La Gran Bretagna è alle prese con due pandemie ugualmente perniciose e mortifere: la prima è di natura sanitaria, ed è rappresentata dal Covid19, la seconda è di matrice criminale, ed è la guerra tra bande che da anni insanguina le strade delle grandi metropoli, Londra in particolare.

I numeri riferiti all’anno passato e i primi fatti di cronaca nera del 2021, poco si prestano a letture con gli occhiali rosa: neanche l’esplosione della più grave emergenza di salute pubblica della storia recente del Paese ha potuto nulla contro il muro insormontabile di ferocia della guerra tra bande più cruenta e longeva d’Europa.

2020, un’annata di sangue

Il 2020 si è rivelato l’annus horribilis della guerra tra bande nonostante l’adozione di misure di contenimento da parte delle autorità e, soprattutto, nonostante la pandemia, che, almeno teoricamente, avrebbe dovuto fungere da temporanea forza frenante. Londra si riconferma il luogo in cui si concentra la violenza, ma nessuna metropoli è immune ed esente da un fenomeno che, dati alla mano, è esteso da Manchester a Glasgow – quest’ultima, apparentemente insospettabile, nel lontano 2005 vinse il titolo non invidiabile di “capitale europea degli accoltellamenti”.

Le cifre relative all’anno scorso di quella che in Inghilterra è stata ribattezzata la knife epidemic, traducibile come l’epidemia dei coltelli o degli accoltellamenti, sono le seguenti: in comparazione al 2019 i crimini con arma bianca sono aumentati del 20%, da 4.117 a 4.936, gli omicidi sono cresciuti del 2%, da 257 a 262 – 126 dei quali a Londra –, i tentati omicidi hanno registrato un incremento del 9%, da 469 a 512, e l’entrata di giovani e giovanissimi nelle bande avrebbe registrato un’impennata straordinaria del 107%, complici le ricadute economiche della pandemia sui ceti più vulnerabili e la chiusura dei centri di ascolto e prevenzione.

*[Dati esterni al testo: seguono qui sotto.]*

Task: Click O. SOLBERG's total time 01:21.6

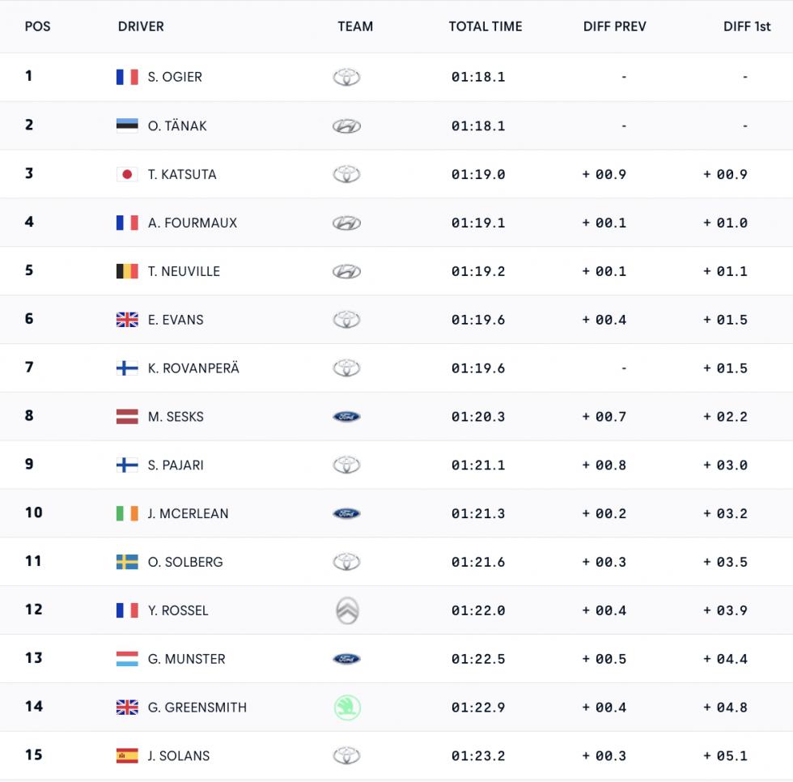Action: click(x=478, y=562)
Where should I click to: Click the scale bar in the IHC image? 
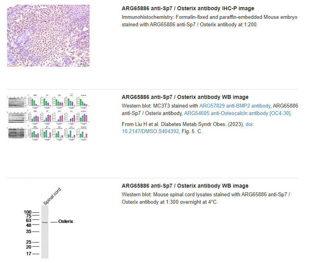[84, 64]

L’impatto dell’epidemia degli accoltellamenti sul sistema ospedaliero, appesantito dalla concomitante pandemia, è stato più grave che negli anni passati. Anche in questo caso, i numeri sono fondamentali ai fini della comprensione della portata del problema. Le strutture ospedaliere britanniche hanno vissuto la vigilia del primo lockdown con inquietudine poiché la loro capienza era già al limite a causa dei ricoverati per ferite d’arma bianca di età compresa fra i 16–24 anni, in aumento del 177% rispetto al 2019.

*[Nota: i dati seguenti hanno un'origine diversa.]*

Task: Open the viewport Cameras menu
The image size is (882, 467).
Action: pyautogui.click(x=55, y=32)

Nel solo mese di agosto, negli ospedali di Inghilterra e Galles hanno avuto luogo 542 ricoveri per accoltellamento, che, affermano i media britannici, “è il numero più elevato che sia mai stato registrato”. Tale cifra, tuttavia, “potrebbe essere di gran lunga più alta” perché, come rammentano gli stessi giornali, innumerevoli strutture, impegnate ad affrontare la vera pandemia, “non hanno raccolto dati [sugli accoltellamenti]”.

I primi tre mesi del 2021

Gli eventi di cronaca nera del primo trimestre del 2021 sembrano suggerire che quel che si è visto nel 2020 potrebbe essere il preludio ad un’esplosione di criminalità che potrebbe avere una maggiore intensità da qui a fine dicembre. Diciotto morti violente dall’1 gennaio al 22 febbraio nella sola Londra, che si riconferma epicentro della violenza; una mattanza che ha incoraggiato il sindaco Sadiq Khan ad annunciare un piano d’investimenti in sicurezza e prevenzione.

Il progetto di Khan, svelato a metà febbraio, prevede lo stanziamento di trenta milioni di sterline a supporto di programmi di risocializzazione e centri di ascolto e agli stipendi dei circa 1300 poliziotti assunti negli anni recenti. Sarà sull’ostica questione sicurezza, un problema che l’attuale sindaco non è riuscito né ad affrontare né a risolvere – crimini con arma bianca in aumento costante e ininterrotto dal 2014 ad oggi –, che si giocherà il fato dell’era Khan: il 6 maggio di quest’anno, infatti, i londinesi saranno chiamati alle urne per scegliere tra rottura o continuità.